The idea also connects with changes in how people travel. Andersson says the change became especially visible after the pandemic.

“I think it’s been a huge change in traveling,” she says. “What a lot of people saw was how important it was to actually be with your family and doing things with the people that you love.”

At the same time, daily life has become increasingly digital. “You come home, you sit down,” she says. “Today you don’t even have to wait for the show that you want to see on TV to start, because you just scroll in on the show that you want.”

Against that backdrop, nature carries a different kind of appeal.

“Being able to be outside, being able to be with your friends, being able to smell when the spring is coming, being able to feel the snow,” she says. “All those things, I think, have become more important.”

Those feelings show up across tourism trends. Cycling travel, wellness trips and outdoor experiences are all gaining traction as travelers look for something that feels more grounded in local culture.

Selling a feeling

From a marketing perspective, Andersson argues that promoting a destination is not fundamentally different from selling any other product.

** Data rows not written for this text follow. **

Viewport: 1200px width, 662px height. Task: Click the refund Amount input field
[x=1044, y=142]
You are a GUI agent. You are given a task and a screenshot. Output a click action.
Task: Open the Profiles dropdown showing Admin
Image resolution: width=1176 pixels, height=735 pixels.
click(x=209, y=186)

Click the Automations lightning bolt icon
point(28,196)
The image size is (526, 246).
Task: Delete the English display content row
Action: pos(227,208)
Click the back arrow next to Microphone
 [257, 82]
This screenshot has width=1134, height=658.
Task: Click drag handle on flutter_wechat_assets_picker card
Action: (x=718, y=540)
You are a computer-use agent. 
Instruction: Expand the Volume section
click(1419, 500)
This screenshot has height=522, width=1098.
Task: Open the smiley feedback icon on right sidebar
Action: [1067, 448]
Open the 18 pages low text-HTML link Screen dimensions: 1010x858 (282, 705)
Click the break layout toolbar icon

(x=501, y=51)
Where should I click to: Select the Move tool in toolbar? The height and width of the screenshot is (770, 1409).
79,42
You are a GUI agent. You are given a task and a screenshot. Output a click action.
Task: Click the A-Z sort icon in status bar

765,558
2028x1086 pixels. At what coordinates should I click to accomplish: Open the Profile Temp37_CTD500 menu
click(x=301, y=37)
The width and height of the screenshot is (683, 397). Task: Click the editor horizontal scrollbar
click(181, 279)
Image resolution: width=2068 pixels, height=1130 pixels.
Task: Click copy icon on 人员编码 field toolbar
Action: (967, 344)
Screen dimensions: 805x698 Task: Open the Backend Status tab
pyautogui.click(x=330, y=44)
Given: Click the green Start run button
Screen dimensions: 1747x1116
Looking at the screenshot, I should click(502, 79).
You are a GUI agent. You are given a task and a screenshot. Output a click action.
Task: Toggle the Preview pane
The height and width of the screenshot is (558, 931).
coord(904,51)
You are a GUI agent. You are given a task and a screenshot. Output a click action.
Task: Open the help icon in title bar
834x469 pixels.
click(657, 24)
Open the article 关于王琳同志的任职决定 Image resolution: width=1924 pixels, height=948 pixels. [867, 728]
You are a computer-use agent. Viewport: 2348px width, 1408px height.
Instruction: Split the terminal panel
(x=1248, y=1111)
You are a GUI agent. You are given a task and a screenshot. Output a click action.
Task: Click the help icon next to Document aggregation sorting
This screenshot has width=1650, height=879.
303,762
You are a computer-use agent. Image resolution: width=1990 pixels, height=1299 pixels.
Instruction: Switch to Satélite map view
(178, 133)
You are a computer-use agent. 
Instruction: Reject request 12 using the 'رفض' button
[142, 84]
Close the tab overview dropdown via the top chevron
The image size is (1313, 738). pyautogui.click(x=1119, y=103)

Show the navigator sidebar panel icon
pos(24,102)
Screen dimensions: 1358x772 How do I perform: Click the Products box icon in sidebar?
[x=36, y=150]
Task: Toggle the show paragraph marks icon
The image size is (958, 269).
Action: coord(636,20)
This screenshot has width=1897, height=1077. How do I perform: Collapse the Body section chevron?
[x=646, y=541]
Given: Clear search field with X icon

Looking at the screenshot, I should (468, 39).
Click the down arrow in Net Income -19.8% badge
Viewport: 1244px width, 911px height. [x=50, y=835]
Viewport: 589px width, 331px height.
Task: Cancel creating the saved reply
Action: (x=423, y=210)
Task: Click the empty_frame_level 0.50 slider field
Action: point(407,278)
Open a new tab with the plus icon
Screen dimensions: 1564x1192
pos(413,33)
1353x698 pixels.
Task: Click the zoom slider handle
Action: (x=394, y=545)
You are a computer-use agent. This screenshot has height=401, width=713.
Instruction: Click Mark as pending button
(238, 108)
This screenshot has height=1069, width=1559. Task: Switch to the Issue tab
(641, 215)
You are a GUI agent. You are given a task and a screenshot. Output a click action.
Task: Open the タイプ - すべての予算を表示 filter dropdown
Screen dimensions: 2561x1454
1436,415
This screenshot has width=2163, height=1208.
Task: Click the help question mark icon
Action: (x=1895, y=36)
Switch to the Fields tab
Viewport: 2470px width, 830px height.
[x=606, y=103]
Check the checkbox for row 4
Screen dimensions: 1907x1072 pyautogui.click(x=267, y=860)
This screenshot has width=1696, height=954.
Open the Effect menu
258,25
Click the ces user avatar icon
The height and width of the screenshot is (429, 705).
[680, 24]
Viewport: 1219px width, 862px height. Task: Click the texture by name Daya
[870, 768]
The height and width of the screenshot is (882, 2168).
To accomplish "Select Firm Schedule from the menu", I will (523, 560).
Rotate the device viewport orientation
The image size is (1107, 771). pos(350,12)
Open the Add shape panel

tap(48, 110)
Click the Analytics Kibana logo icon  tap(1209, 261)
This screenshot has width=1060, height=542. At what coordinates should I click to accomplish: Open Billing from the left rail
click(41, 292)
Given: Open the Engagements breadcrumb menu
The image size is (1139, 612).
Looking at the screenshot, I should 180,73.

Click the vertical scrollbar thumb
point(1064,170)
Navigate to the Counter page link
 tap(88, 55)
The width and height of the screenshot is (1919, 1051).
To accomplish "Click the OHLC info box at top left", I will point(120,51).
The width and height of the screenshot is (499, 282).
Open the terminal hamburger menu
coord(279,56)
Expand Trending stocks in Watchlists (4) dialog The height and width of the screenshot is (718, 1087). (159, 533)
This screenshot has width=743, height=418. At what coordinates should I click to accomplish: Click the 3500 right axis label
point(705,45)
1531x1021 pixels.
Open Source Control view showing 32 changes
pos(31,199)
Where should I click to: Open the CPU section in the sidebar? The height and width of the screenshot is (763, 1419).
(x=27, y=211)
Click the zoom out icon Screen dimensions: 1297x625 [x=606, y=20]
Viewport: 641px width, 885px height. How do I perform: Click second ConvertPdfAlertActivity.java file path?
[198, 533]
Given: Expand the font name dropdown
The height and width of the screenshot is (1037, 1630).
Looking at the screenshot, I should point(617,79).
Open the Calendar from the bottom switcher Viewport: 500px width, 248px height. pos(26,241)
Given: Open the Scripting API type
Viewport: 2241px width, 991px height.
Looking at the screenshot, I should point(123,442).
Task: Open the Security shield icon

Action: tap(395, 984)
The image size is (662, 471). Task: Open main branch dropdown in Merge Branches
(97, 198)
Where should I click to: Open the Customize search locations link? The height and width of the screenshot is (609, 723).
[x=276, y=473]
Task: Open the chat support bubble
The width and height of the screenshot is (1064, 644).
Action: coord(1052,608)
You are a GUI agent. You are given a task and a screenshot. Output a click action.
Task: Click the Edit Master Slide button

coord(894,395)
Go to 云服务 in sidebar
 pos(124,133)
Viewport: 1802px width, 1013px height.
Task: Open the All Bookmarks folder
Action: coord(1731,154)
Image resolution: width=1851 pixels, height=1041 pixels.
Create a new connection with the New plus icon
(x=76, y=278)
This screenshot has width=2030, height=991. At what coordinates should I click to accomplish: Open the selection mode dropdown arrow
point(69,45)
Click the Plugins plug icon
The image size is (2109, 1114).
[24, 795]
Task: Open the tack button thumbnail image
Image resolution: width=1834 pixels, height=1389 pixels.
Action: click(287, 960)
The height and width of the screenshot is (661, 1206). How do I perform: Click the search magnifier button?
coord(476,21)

“There isn’t any,” she says, when asked about the difference. “The brain of the people hasn’t changed.”

What matters, she says, is emotion. People encounter thousands of marketing messages every day, and very few stick. Standing out means pursuing how people actually feel.

“Being able to go through that noise, you have to stand out in some way,” Andersson says. “Our way to do that is to try to attract the good feeling.”

The island campaign does exactly that. Even travelers who never win the contest may still picture themselves there: a rocky shoreline, open water and no notifications buzzing in their pocket.